I recently learned more  PO-MO, a relatively new start-up tech company based in Winnipeg, Canada. According to the company's information, PO-MO "specializes in interactive digital display solutions, including gesture and motion based interactivity, interactive display content creation and management, and large interactive display and projection services for advertisers, educators, and events."  

Po-Motion was a finalist in an elevator pitch video contest last fall. It has several advantages over potential competitors.  The system is easy to use, and priced within the range that is affordable for schools, museums, and other cost-conscious groups who would like to provide technology-supported immersive interactive experiences for people of all ages.  The PO-MOtion software designed for interactive floors and walls starts at $39.99, and works on any computer, using any USB web camera and a projector. Other applications make use of Kinect sensors.

I especially like one of PO-MO's recent projects, the Impossible Animals Museum Exhibit, created using Unity 3-D, for the Manitoba Children's Museum.  How does it work?  Children create a colored egg using crayons and paper, which is then scanned into the exhibit and digitally embedded into the system, which includes an interactive wall and floor.  When the egg is touched, it is activated to hatch, and then becomes a motion reactive animal.  The environment includes things like water, landscapes, and even a spaceship.  The system has a "reset world" button for museum staff to use when needed.  

Impossible Animals Exhibit

Impossible Animals Interactive Museum Installation from PO-MO Inc. on Vimeo.

The following video explains how the PO-MO system works:

PO-MO is also involved in promotional projects, assisting retailers, ad agencies, and brand managers with creative ways to engage customers and clients:
Ragpackers Kinect-based Window Display

Ragpickers Kinect Window Display from PO-MO Inc. on Vimeo.

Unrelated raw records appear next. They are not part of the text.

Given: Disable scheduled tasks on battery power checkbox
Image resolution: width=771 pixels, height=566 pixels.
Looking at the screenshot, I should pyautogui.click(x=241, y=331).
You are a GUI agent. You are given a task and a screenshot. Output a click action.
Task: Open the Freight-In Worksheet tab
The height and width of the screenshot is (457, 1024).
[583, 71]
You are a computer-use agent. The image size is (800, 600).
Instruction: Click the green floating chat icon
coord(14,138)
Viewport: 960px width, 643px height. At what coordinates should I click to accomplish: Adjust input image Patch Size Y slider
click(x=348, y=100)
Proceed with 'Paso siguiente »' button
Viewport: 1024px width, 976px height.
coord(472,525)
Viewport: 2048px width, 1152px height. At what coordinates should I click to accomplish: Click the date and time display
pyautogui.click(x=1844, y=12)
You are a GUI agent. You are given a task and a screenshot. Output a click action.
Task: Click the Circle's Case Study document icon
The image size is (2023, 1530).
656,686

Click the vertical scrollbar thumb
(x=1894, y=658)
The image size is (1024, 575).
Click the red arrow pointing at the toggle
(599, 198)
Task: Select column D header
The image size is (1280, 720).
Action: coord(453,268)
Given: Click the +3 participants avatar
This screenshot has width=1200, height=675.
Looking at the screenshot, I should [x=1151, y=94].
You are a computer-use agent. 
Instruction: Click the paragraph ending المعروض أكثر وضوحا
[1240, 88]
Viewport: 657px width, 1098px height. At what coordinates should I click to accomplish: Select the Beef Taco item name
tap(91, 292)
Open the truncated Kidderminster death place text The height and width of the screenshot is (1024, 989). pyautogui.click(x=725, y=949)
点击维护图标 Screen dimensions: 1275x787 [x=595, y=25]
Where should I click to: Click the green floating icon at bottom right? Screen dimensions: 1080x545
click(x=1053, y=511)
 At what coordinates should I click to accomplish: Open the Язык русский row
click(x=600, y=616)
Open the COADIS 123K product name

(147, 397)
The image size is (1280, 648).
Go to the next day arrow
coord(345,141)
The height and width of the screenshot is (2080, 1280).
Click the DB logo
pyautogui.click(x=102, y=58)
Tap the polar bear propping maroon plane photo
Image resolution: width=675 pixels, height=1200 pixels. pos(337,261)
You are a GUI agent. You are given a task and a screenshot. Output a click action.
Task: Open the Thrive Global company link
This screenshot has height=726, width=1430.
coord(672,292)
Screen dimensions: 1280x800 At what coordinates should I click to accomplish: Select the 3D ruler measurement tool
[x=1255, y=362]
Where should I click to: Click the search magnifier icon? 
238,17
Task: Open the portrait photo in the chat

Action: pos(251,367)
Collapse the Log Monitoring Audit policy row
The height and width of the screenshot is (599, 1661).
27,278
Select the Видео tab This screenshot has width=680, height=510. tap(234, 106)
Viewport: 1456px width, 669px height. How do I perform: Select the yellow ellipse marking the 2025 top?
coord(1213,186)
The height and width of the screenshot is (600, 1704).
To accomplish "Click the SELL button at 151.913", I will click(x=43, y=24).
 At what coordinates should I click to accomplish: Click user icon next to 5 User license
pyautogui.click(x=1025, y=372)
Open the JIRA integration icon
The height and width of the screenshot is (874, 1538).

The following video provides a scrolling description about PO-MO's work, including promising data collected during implementation:

Other products and services provided by PO include mobile app development. I especially like the augmented reality business card depicted in the following video clip:

Augmented Reality Business Card from PO-MO Inc. on Vimeo

Imagine if your local shopping centers, museums, libraries, or even schools offered this level of immersive interaction on a regular basis!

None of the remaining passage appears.